(Beginning of Data to process)
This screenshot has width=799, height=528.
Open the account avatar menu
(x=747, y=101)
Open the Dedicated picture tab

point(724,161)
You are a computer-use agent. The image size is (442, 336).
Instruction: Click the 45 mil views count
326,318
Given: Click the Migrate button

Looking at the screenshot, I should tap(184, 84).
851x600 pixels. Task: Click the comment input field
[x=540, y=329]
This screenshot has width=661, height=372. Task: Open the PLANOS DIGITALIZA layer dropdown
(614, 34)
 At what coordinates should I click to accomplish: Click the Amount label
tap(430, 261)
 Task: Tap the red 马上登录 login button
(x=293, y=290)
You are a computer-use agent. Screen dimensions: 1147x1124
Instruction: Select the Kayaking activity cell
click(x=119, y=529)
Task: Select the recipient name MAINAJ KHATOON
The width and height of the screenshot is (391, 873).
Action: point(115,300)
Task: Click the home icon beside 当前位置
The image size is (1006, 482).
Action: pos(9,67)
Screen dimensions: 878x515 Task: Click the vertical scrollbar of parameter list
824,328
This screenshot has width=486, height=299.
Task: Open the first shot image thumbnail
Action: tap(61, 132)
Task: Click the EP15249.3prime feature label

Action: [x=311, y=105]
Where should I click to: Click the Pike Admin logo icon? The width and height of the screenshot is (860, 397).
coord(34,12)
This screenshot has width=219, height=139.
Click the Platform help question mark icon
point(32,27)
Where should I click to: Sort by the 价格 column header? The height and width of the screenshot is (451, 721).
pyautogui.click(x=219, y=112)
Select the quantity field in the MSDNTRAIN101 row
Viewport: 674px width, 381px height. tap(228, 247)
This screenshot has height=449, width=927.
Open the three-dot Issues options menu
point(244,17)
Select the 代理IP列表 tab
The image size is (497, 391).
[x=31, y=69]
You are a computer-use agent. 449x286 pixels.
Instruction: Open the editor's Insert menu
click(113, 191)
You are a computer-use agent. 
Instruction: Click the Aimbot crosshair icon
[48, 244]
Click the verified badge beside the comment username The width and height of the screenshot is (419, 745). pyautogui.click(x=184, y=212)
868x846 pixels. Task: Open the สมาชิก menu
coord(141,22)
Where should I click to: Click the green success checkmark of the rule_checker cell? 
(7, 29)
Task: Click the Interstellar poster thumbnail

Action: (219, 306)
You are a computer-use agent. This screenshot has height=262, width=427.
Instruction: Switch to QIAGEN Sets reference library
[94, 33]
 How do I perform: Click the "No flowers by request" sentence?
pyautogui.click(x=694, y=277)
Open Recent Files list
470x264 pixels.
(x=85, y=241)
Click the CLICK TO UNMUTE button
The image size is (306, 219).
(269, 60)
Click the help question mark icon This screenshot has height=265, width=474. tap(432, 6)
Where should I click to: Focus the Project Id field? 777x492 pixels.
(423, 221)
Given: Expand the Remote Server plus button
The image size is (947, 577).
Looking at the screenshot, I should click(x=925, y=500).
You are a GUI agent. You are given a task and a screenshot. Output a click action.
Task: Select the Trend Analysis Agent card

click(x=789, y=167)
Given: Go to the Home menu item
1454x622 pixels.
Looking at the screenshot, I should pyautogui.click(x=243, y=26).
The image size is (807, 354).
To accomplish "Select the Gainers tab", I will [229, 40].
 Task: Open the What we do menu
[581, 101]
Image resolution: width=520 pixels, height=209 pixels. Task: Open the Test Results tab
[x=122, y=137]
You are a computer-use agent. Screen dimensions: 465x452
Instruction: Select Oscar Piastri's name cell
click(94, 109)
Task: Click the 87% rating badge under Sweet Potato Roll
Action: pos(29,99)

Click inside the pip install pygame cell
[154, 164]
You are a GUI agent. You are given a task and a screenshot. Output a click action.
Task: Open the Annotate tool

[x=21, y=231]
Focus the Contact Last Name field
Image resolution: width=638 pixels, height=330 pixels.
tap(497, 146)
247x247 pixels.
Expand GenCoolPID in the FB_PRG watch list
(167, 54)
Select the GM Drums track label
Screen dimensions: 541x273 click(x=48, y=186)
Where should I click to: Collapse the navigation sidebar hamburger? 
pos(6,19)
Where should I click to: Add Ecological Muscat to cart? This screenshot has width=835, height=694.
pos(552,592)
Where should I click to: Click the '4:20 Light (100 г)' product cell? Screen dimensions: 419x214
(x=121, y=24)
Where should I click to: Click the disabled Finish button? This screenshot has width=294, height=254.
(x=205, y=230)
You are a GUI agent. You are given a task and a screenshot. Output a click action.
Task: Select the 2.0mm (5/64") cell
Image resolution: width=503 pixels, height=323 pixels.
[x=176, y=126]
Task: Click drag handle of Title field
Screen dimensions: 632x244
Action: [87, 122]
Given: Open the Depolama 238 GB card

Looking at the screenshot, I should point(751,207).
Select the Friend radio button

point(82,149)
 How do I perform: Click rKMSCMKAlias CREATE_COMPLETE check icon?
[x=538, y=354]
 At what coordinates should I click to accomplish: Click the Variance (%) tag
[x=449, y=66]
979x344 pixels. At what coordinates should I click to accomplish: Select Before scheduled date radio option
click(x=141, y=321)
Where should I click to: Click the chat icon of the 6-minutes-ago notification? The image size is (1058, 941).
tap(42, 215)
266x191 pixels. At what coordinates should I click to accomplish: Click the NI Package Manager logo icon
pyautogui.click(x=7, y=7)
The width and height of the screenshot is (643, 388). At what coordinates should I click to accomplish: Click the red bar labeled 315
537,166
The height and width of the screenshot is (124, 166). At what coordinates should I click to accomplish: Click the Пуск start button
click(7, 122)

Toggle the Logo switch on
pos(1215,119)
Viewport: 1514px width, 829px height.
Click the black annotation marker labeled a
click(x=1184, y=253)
(End of Data to process)
### [What is required]
In this exercise, repeat the entries above verbatim.

### [Reply]
This screenshot has width=799, height=528.
Open the account avatar menu
(x=747, y=101)
Open the Dedicated picture tab

point(724,161)
You are a computer-use agent. The image size is (442, 336).
Instruction: Click the 45 mil views count
326,318
Given: Click the Migrate button

Looking at the screenshot, I should tap(184, 84).
851x600 pixels. Task: Click the comment input field
[x=540, y=329]
This screenshot has width=661, height=372. Task: Open the PLANOS DIGITALIZA layer dropdown
(614, 34)
 At what coordinates should I click to accomplish: Click the Amount label
tap(430, 261)
 Task: Tap the red 马上登录 login button
(x=293, y=290)
You are a computer-use agent. Screen dimensions: 1147x1124
Instruction: Select the Kayaking activity cell
click(x=119, y=529)
Task: Select the recipient name MAINAJ KHATOON
The width and height of the screenshot is (391, 873).
Action: point(115,300)
Task: Click the home icon beside 当前位置
The image size is (1006, 482).
Action: pos(9,67)
Screen dimensions: 878x515 Task: Click the vertical scrollbar of parameter list
824,328
This screenshot has width=486, height=299.
Task: Open the first shot image thumbnail
Action: tap(61, 132)
Task: Click the EP15249.3prime feature label

Action: [x=311, y=105]
Where should I click to: Click the Pike Admin logo icon? The width and height of the screenshot is (860, 397).
coord(34,12)
This screenshot has width=219, height=139.
Click the Platform help question mark icon
point(32,27)
Where should I click to: Sort by the 价格 column header? The height and width of the screenshot is (451, 721).
pyautogui.click(x=219, y=112)
Select the quantity field in the MSDNTRAIN101 row
Viewport: 674px width, 381px height. tap(228, 247)
This screenshot has height=449, width=927.
Open the three-dot Issues options menu
point(244,17)
Select the 代理IP列表 tab
The image size is (497, 391).
[x=31, y=69]
You are a computer-use agent. 449x286 pixels.
Instruction: Open the editor's Insert menu
click(113, 191)
You are a computer-use agent. 
Instruction: Click the Aimbot crosshair icon
[48, 244]
Click the verified badge beside the comment username The width and height of the screenshot is (419, 745). pyautogui.click(x=184, y=212)
868x846 pixels. Task: Open the สมาชิก menu
coord(141,22)
Where should I click to: Click the green success checkmark of the rule_checker cell? 
(7, 29)
Task: Click the Interstellar poster thumbnail

Action: (219, 306)
You are a computer-use agent. This screenshot has height=262, width=427.
Instruction: Switch to QIAGEN Sets reference library
[94, 33]
 How do I perform: Click the "No flowers by request" sentence?
pyautogui.click(x=694, y=277)
Open Recent Files list
470x264 pixels.
(x=85, y=241)
Click the CLICK TO UNMUTE button
The image size is (306, 219).
(269, 60)
Click the help question mark icon This screenshot has height=265, width=474. tap(432, 6)
Where should I click to: Focus the Project Id field? 777x492 pixels.
(423, 221)
Given: Expand the Remote Server plus button
The image size is (947, 577).
Looking at the screenshot, I should click(x=925, y=500).
You are a GUI agent. You are given a task and a screenshot. Output a click action.
Task: Select the Trend Analysis Agent card

click(x=789, y=167)
Given: Go to the Home menu item
1454x622 pixels.
Looking at the screenshot, I should pyautogui.click(x=243, y=26).
The image size is (807, 354).
To accomplish "Select the Gainers tab", I will [229, 40].
 Task: Open the What we do menu
[581, 101]
Image resolution: width=520 pixels, height=209 pixels. Task: Open the Test Results tab
[x=122, y=137]
You are a computer-use agent. Screen dimensions: 465x452
Instruction: Select Oscar Piastri's name cell
click(94, 109)
Task: Click the 87% rating badge under Sweet Potato Roll
Action: pos(29,99)

Click inside the pip install pygame cell
[154, 164]
You are a GUI agent. You are given a task and a screenshot. Output a click action.
Task: Open the Annotate tool

[x=21, y=231]
Focus the Contact Last Name field
Image resolution: width=638 pixels, height=330 pixels.
tap(497, 146)
247x247 pixels.
Expand GenCoolPID in the FB_PRG watch list
(167, 54)
Select the GM Drums track label
Screen dimensions: 541x273 click(x=48, y=186)
Where should I click to: Collapse the navigation sidebar hamburger? 
pos(6,19)
Where should I click to: Add Ecological Muscat to cart? This screenshot has width=835, height=694.
pos(552,592)
Where should I click to: Click the '4:20 Light (100 г)' product cell? Screen dimensions: 419x214
(x=121, y=24)
Where should I click to: Click the disabled Finish button? This screenshot has width=294, height=254.
(x=205, y=230)
You are a GUI agent. You are given a task and a screenshot. Output a click action.
Task: Select the 2.0mm (5/64") cell
Image resolution: width=503 pixels, height=323 pixels.
[x=176, y=126]
Task: Click drag handle of Title field
Screen dimensions: 632x244
Action: [87, 122]
Given: Open the Depolama 238 GB card

Looking at the screenshot, I should point(751,207).
Select the Friend radio button

point(82,149)
 How do I perform: Click rKMSCMKAlias CREATE_COMPLETE check icon?
[x=538, y=354]
 At what coordinates should I click to accomplish: Click the Variance (%) tag
[x=449, y=66]
979x344 pixels. At what coordinates should I click to accomplish: Select Before scheduled date radio option
click(x=141, y=321)
Where should I click to: Click the chat icon of the 6-minutes-ago notification? The image size is (1058, 941).
tap(42, 215)
266x191 pixels. At what coordinates should I click to accomplish: Click the NI Package Manager logo icon
pyautogui.click(x=7, y=7)
The width and height of the screenshot is (643, 388). At what coordinates should I click to accomplish: Click the red bar labeled 315
537,166
The height and width of the screenshot is (124, 166). At what coordinates should I click to accomplish: Click the Пуск start button
click(7, 122)

Toggle the Logo switch on
pos(1215,119)
Viewport: 1514px width, 829px height.
Click the black annotation marker labeled a
click(x=1184, y=253)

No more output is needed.